### [RECORDS SUPPLIED]
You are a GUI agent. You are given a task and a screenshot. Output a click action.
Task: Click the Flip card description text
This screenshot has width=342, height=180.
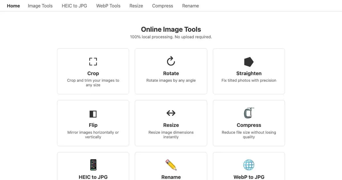tap(93, 135)
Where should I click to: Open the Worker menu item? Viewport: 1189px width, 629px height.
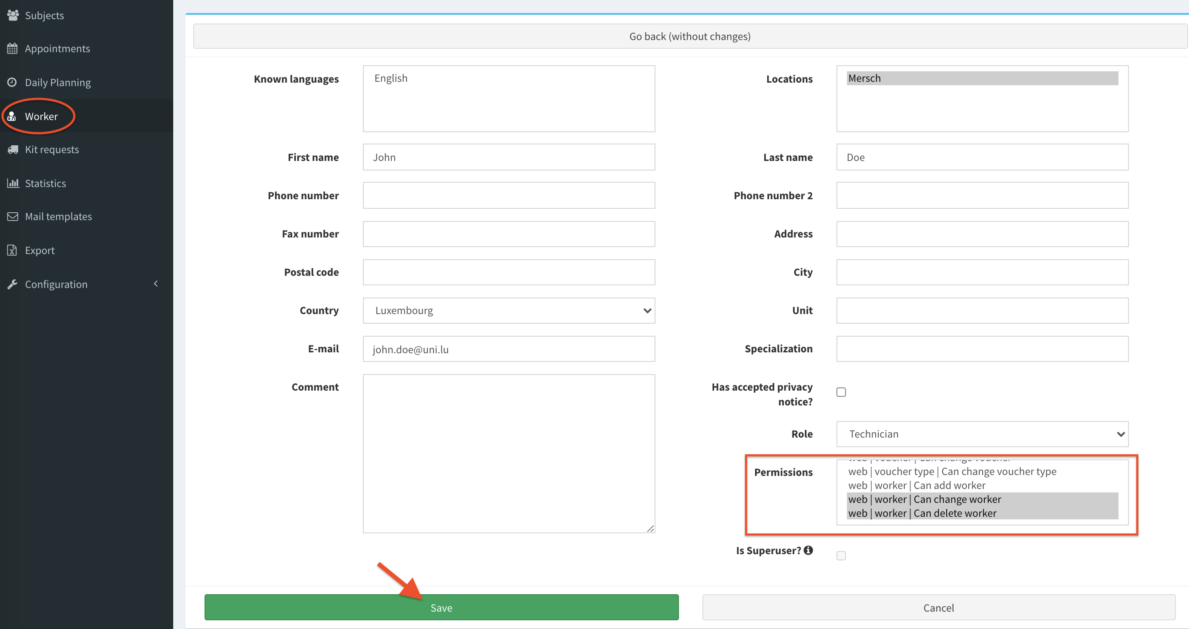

### [WHAT IS ASKED]
Please copy all of the rows above word for word, and leave the pictures out of your answer.

### [PROBLEM SOLUTION]
You are a GUI agent. You are given a task and a screenshot. Output a click action.
Task: Click the Flip card description text
This screenshot has width=342, height=180.
tap(93, 135)
Where should I click to: Open the Worker menu item? Viewport: 1189px width, 629px height.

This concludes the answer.